What is it?¶
DataFrameIt processes text in DataFrames using Large Language Models (LLMs) and extracts structured information defined by Pydantic models. One function, one model, one prompt — done.
from pydantic import BaseModel
from typing import Literal
import pandas as pd
from dataframeit import dataframeit
class Sentiment(BaseModel):
sentiment: Literal['positive', 'negative', 'neutral']
confidence: Literal['high', 'medium', 'low']
df = pd.DataFrame({'text': ['Excellent product!', 'Terrible service.']})
result = dataframeit(df, Sentiment, "Analyze the sentiment of the text.", text_column='text')
Features¶
Multiple Providers¶
Google Gemini, OpenAI GPT-5, Anthropic Claude 4.5, Cohere, Mistral — all via LangChain.

________________

:: Task 1 ::
Rewrite the DataFrameIt overview, everything from "What is it?¶" down to "prompt — done.", with "Pydantic models" changed to "data classes".
:: Task 2 ::
According to the DataFrameIt overview, through which framework are all the listed model providers accessed?
:: Task 3 ::
Write the next part of the DataFrameIt overview, picking up after its final line.

________________

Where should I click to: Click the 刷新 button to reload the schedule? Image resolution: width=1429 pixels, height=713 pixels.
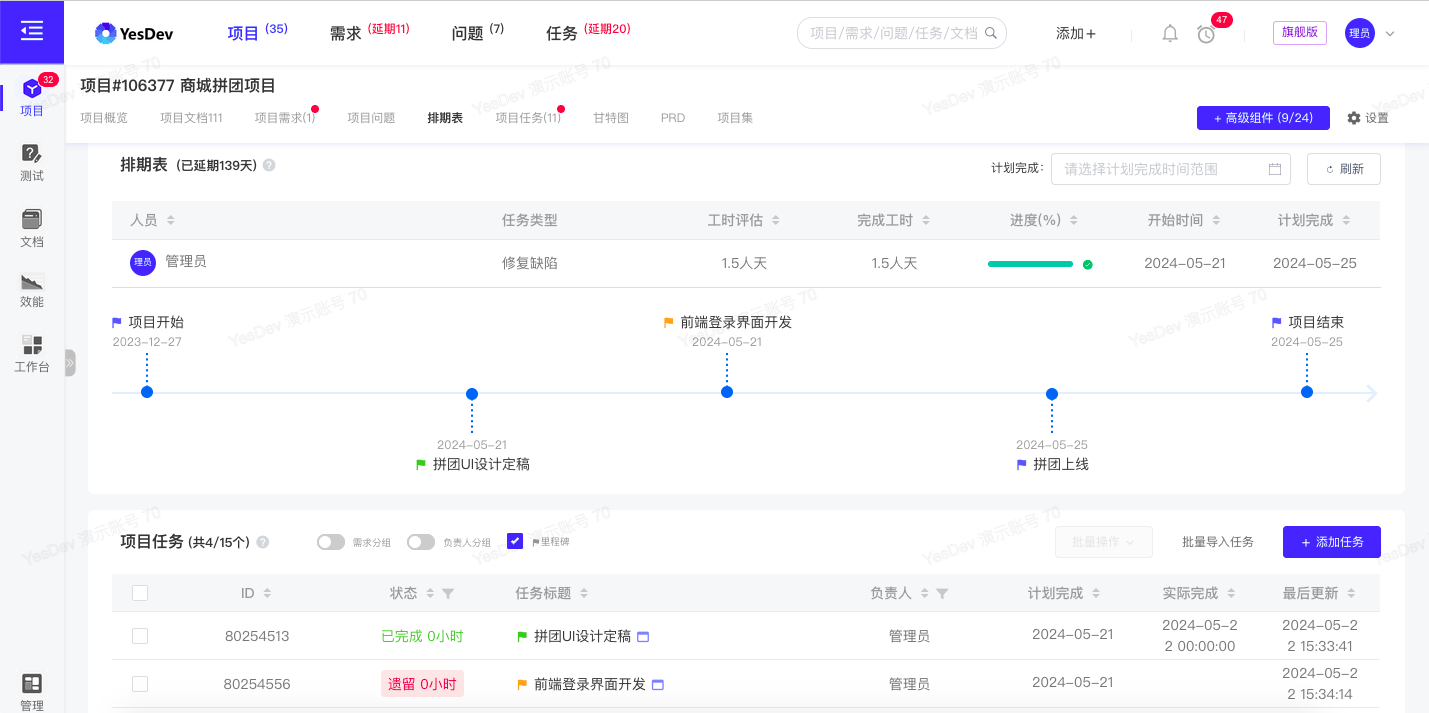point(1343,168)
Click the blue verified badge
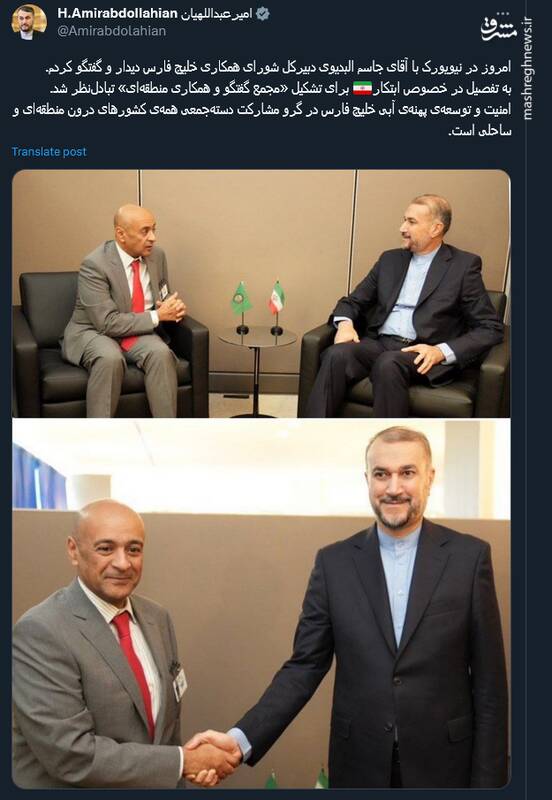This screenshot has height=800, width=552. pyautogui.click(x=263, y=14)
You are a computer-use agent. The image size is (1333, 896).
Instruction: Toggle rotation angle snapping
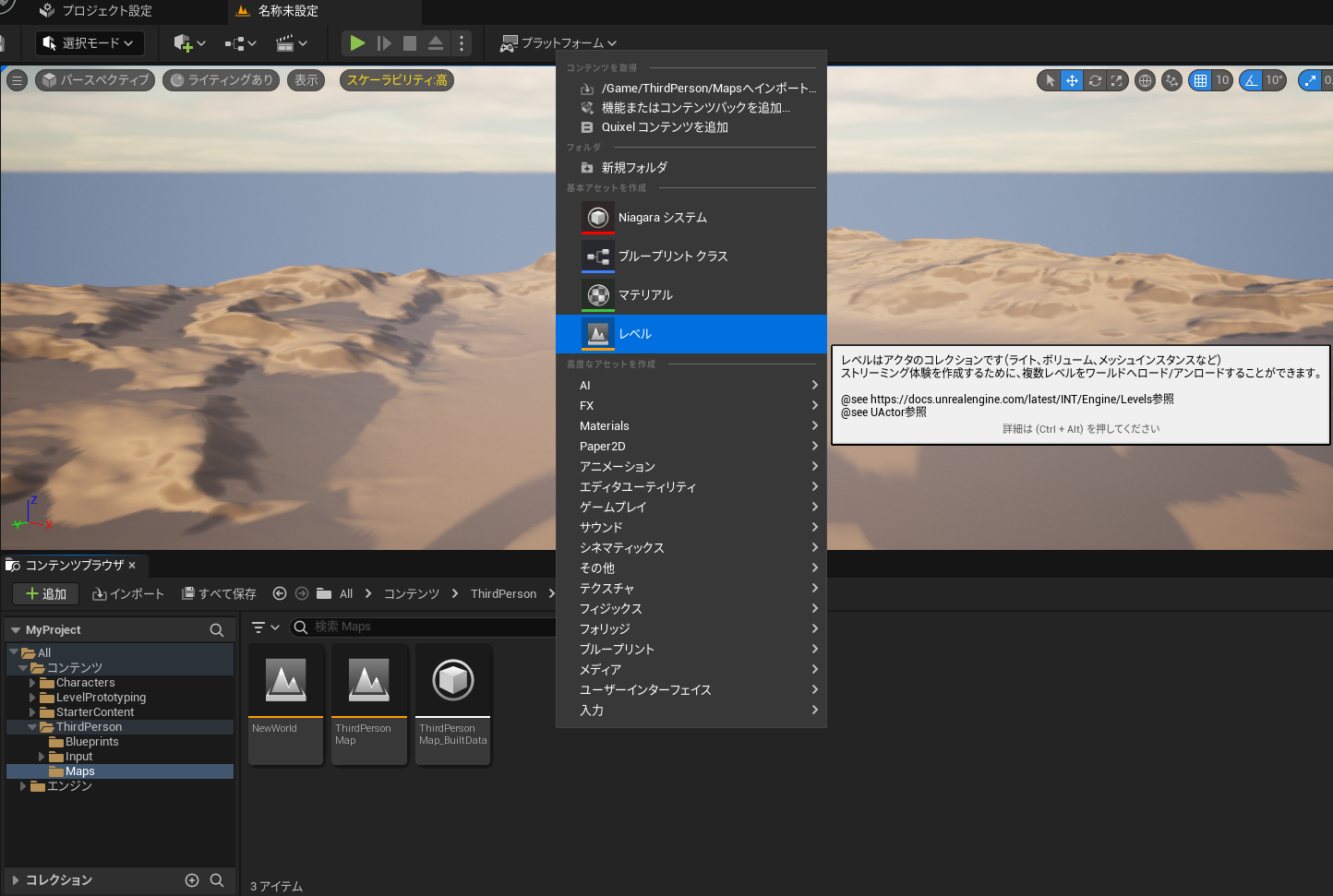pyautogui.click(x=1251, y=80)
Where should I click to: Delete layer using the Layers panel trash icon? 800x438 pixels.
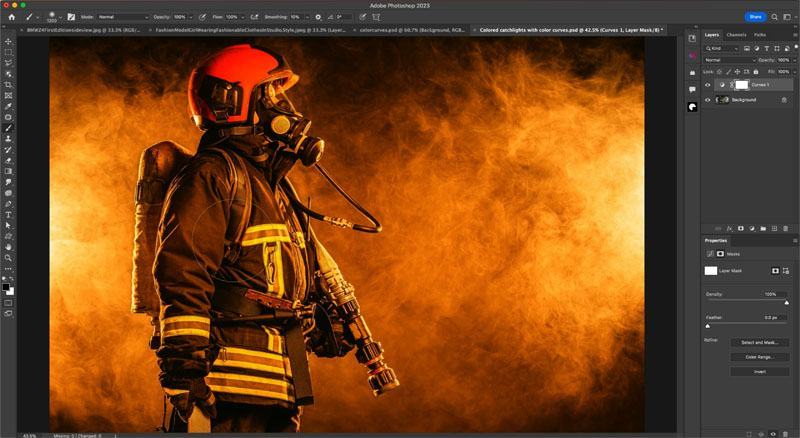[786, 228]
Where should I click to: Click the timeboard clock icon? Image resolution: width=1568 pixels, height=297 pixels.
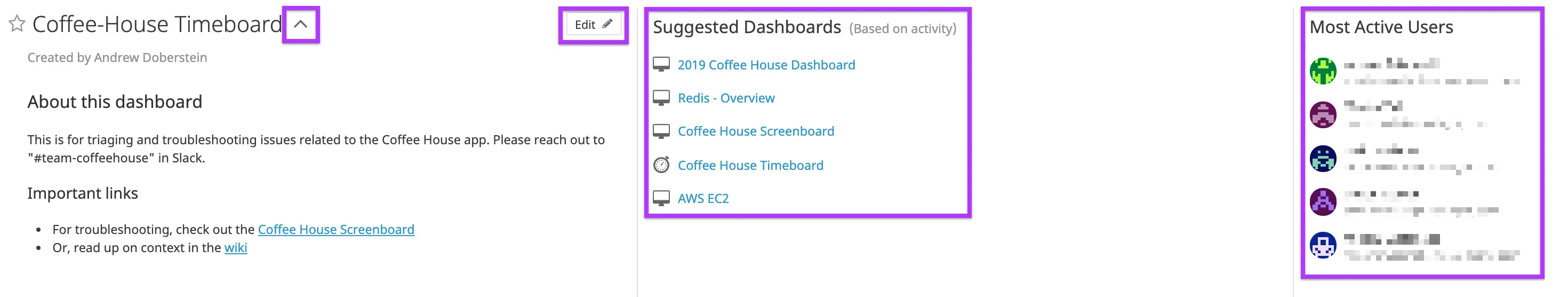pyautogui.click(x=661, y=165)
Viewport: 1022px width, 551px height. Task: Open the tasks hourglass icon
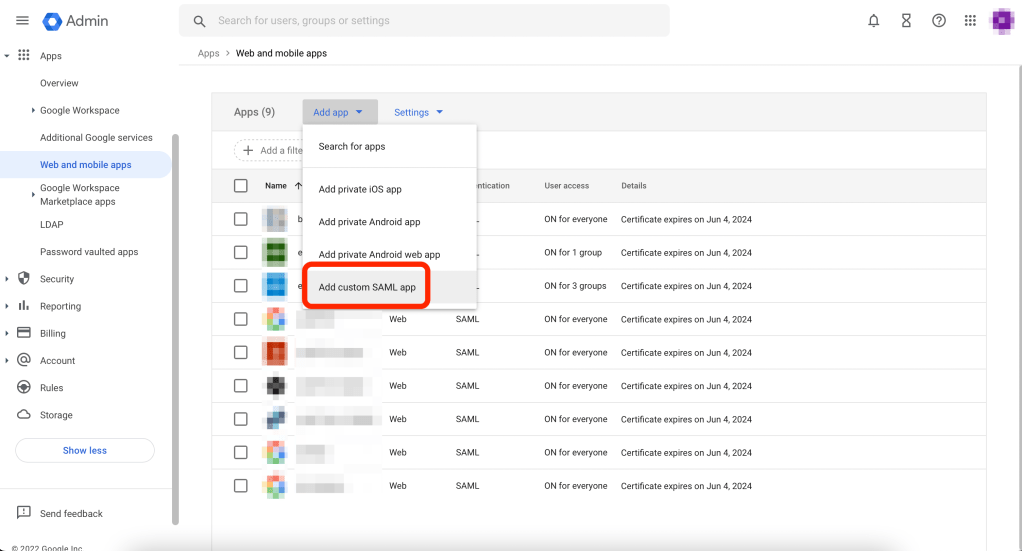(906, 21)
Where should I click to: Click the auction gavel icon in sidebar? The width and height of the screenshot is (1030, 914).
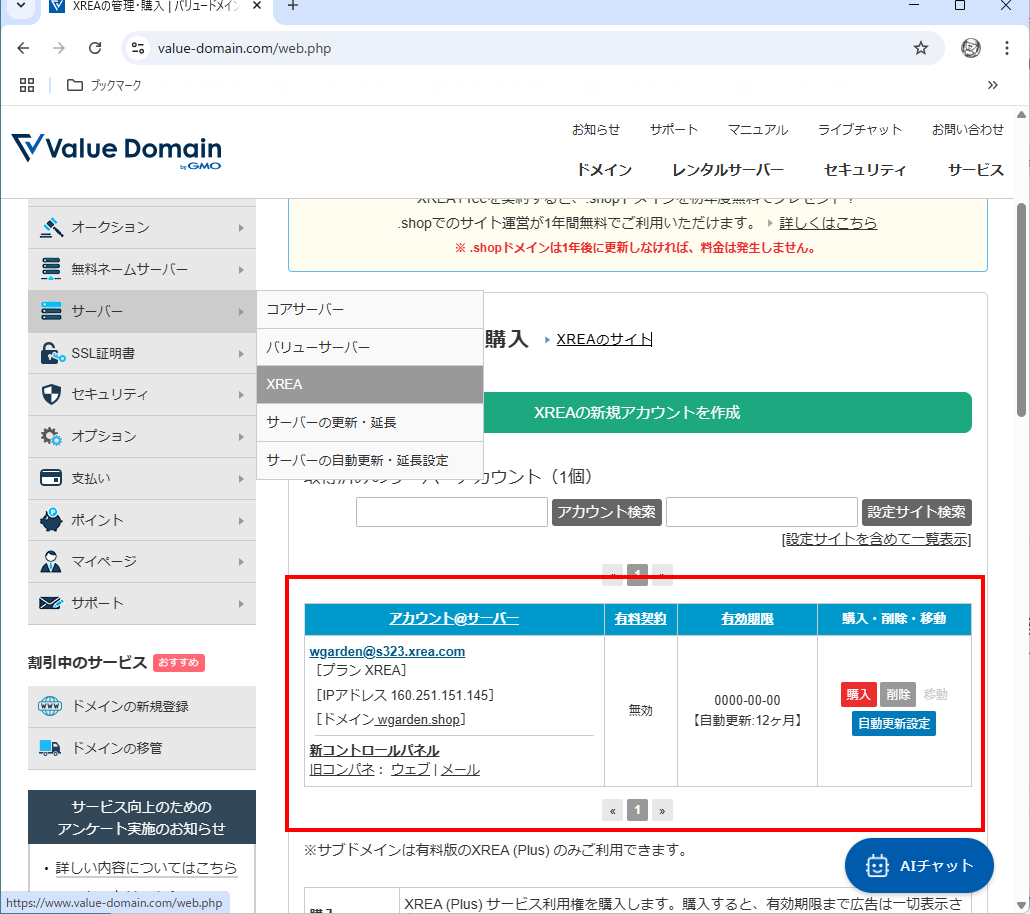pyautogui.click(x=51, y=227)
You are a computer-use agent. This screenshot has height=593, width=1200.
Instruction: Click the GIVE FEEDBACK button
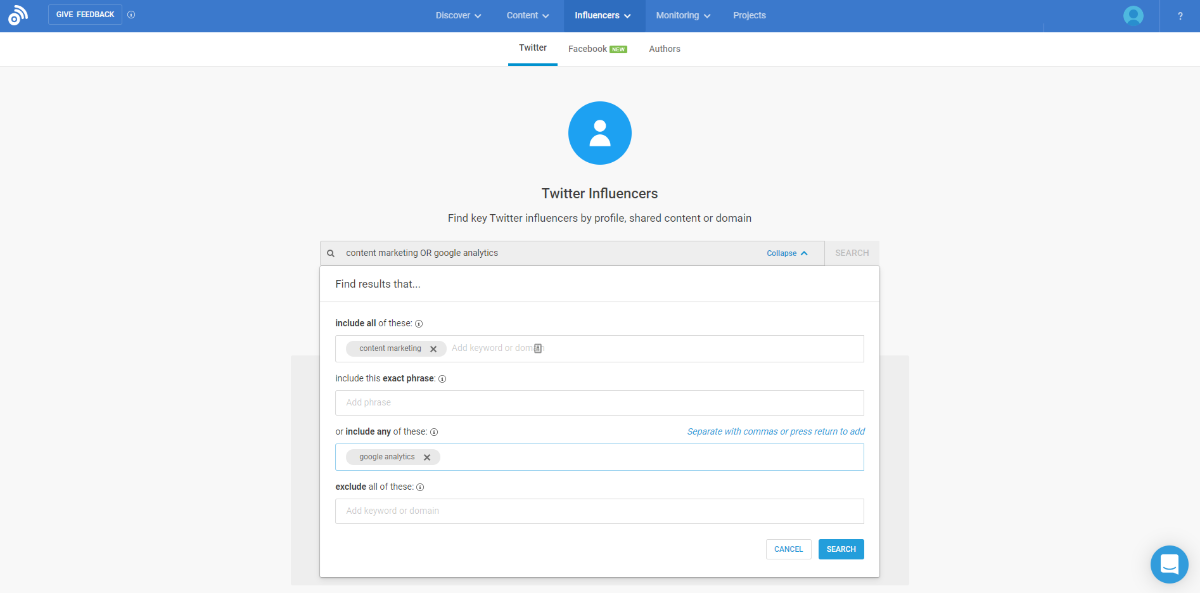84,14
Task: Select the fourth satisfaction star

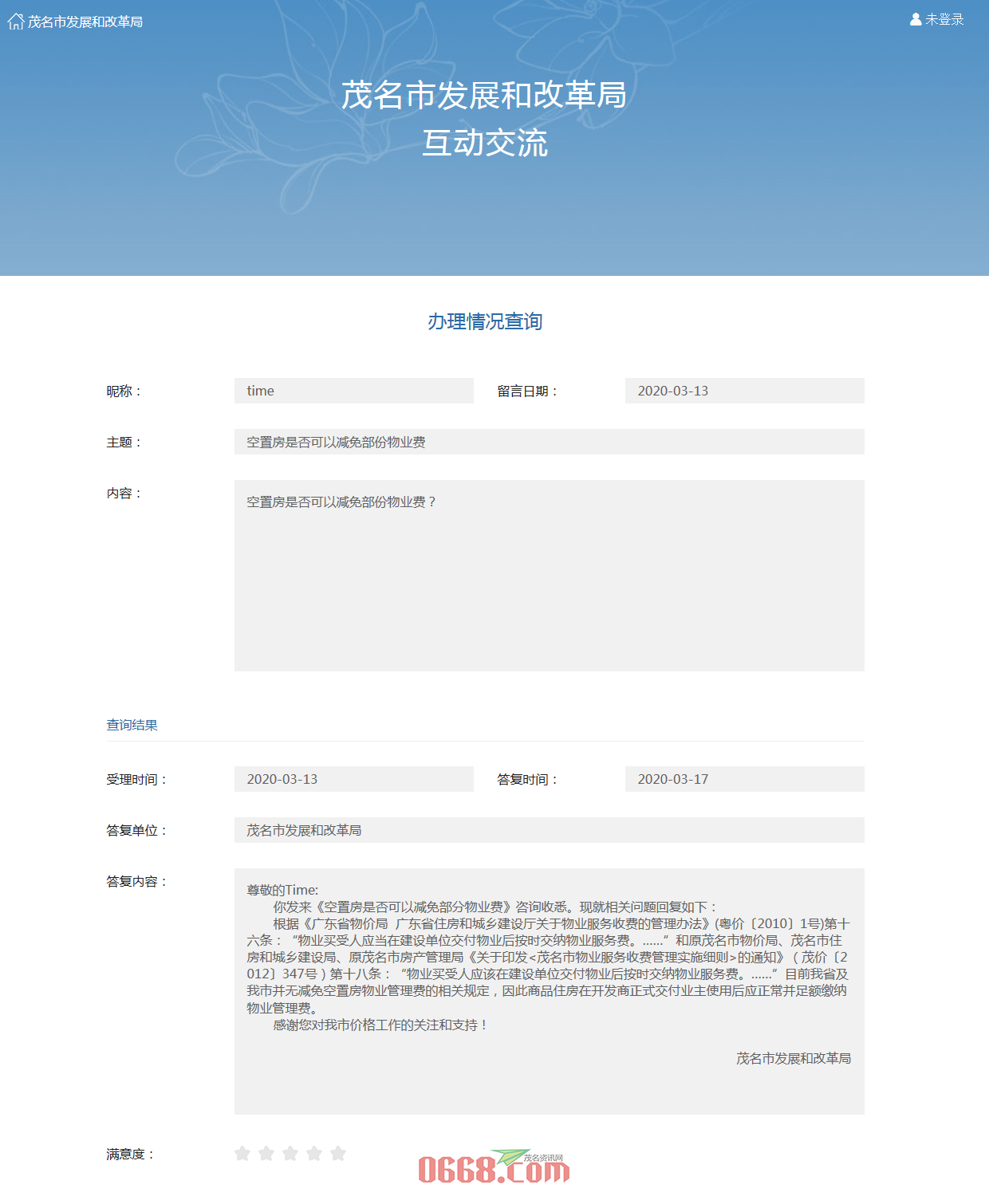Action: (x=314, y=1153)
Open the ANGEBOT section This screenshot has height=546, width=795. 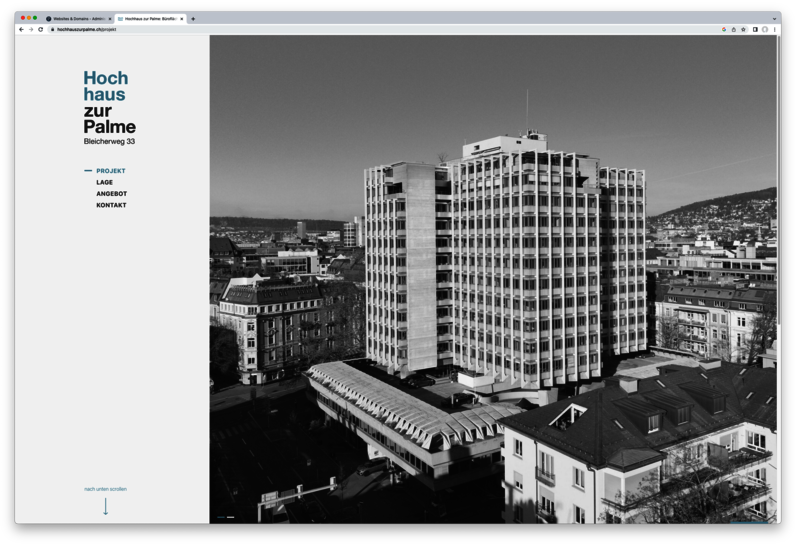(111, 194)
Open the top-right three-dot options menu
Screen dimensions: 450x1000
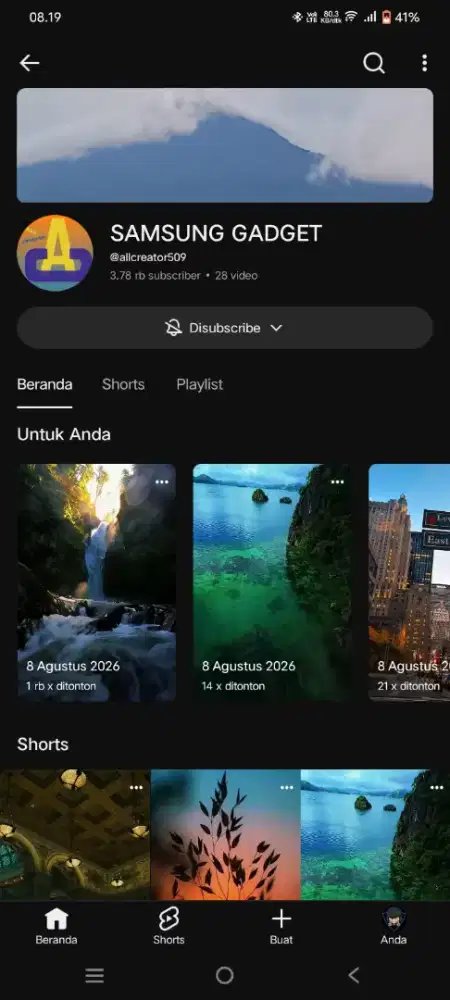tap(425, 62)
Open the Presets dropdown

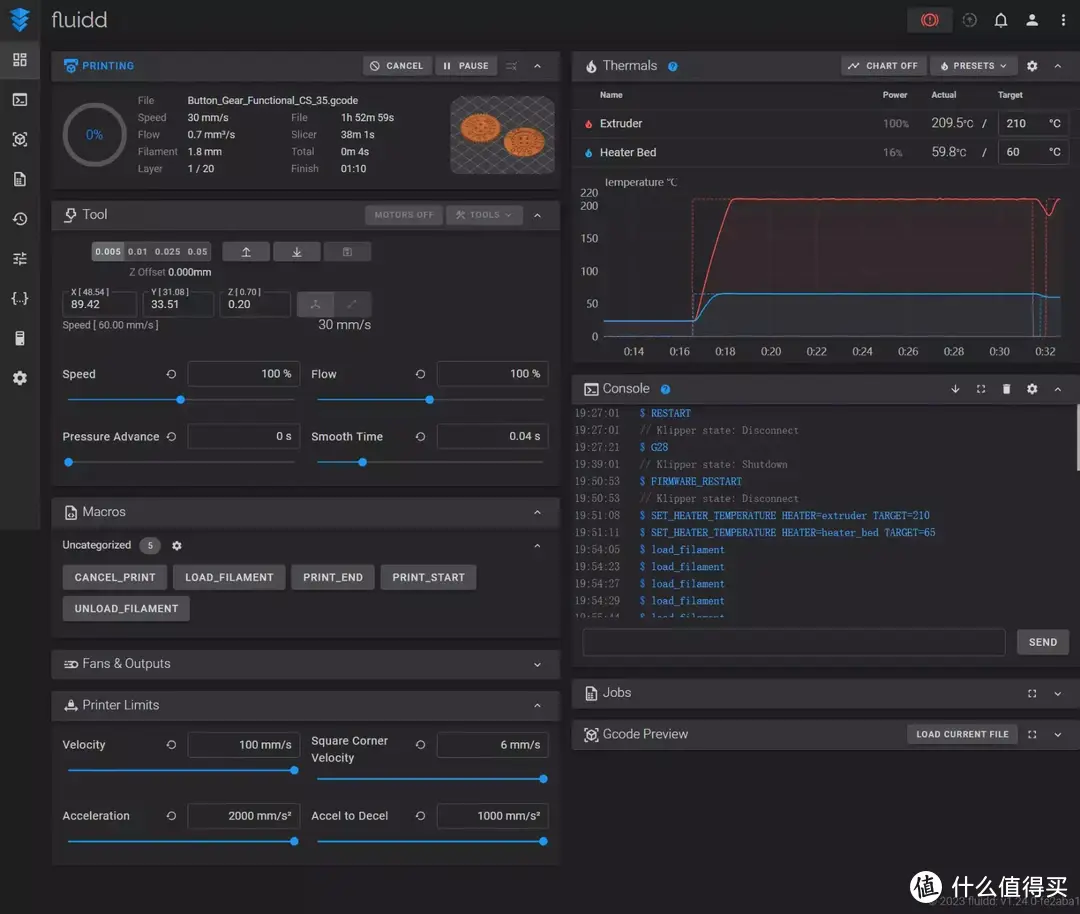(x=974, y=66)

________________

:: Result 1 ::
What is it?¶
DataFrameIt processes text in DataFrames using Large Language Models (LLMs) and extracts structured information defined by data classes. One function, one model, one prompt — done.

:: Result 2 ::
LangChain

:: Result 3 ::
Structured Output¶
Automatic validation with Pydantic. Define fields, types, and descriptions — the LLM respects them.
Resilience¶
Automatic retry with exponential backoff. Configurable rate limiting. Never lose progress.
Quick Installation¶
pip install dataframeit[google] # Google Gemini 3 (recommended)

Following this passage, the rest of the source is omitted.